PCB stands for Peninsula Bible Church, so I was expecting them to be grounded pretty solidly in bible study.  But I had never been on a course quite like this.  It felt very much like a university lecture, and what was interesting was that nobody else seemed to think that was odd.  The pastor/lecturer did almost all the talking for two hours, and the students asked questions expecting authoritative answers rather than to challenge or debate.  Some people hardly spoke at all.  The course is apparently run annually for church interns, who as far as I can tell are a mixture of volunteer staff members and other members of the congregation who sign up.

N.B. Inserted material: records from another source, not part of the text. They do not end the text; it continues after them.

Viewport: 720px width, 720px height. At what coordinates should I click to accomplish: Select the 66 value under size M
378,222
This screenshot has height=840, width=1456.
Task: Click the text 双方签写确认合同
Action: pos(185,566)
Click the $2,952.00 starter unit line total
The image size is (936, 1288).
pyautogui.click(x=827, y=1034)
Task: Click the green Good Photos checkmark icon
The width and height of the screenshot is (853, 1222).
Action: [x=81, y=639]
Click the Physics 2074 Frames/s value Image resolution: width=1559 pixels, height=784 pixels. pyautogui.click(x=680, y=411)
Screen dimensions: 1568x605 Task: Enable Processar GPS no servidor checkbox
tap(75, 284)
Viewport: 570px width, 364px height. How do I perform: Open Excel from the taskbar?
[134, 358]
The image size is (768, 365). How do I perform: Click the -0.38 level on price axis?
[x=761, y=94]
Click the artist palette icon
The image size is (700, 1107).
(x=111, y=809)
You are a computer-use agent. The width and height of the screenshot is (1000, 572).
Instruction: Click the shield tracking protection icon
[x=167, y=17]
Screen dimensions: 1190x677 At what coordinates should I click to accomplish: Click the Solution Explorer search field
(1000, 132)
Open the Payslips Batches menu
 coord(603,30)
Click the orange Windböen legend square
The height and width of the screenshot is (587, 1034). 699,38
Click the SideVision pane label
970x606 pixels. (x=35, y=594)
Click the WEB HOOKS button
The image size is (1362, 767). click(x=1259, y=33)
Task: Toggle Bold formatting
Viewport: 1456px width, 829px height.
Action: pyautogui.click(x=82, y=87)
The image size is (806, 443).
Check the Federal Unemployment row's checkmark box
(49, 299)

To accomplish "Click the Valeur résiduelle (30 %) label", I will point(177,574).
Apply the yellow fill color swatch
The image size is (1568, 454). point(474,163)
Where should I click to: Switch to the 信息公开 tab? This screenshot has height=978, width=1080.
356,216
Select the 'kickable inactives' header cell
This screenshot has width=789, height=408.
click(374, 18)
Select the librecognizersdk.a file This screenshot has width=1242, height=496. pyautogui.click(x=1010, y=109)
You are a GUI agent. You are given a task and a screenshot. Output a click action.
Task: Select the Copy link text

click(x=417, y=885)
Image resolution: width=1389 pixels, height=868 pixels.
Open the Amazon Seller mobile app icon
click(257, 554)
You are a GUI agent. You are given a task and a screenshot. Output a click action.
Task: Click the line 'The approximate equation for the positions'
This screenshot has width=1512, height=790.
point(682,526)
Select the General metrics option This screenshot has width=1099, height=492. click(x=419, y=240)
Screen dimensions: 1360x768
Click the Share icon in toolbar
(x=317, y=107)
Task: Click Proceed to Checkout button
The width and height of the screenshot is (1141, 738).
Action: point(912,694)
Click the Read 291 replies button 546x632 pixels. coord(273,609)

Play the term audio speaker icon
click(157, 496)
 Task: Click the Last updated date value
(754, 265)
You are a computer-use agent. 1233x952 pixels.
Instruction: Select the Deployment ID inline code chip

I found the lecture on the second night less helpful: the pastor rushed through a lot of printed material which I would need to read more carefully to follow properly, but he also was quite prescriptive as to how we should approach bible study or leading a group.  I felt there was a presumption within the group that he had the authority to be this prescriptive, which raised my hackles slightly, although there was nothing he said that was at all objectionable in itself, and I warmed to him as a person.  Perhaps I was out of line here, after all he is in charge of this church and I am effectively a guest in his house.

I suppose what seemed to be missing from my perspective was any emphasis on the supernatural element.  The emphasis was on working through the bible in a scholarly, methodical fashion, which is good, and to be fair he was clear about the role of the Holy Spirit in guiding those who study the bible, but I haven't heard anybody at this church talk about miracles or the prophetic, or about ministering to one another in prayer.  The section of the lecture on leading a Bible Study group was quite instructive, it seems that here the main purpose of small groups is study.

So what have we learned from this?

(1) You've probably learned that my posts aren't always light-hearted, but take courage and don't stop reading, I'm not planning a permanent change of tone and it's baseball on Thursday which I am assured will prove a rich seam of comedy nuggets.

(2) I've learned that PCB is not quite what I'm used to, but then again nothing round here is, so there is no point fretting, that's the adventure.  I've met a lovely lady who helps with a church group for recovering addicts, and she's invited me to their worship session on Sunday morning: I guess that will show a completely different side to PCB.  There's also a welcome lunch for new people on Sunday which should give me a clearer picture of what they're all about.

(3) I've also realized that at some point in the last few years I have become a charismatic.  Who saw that coming?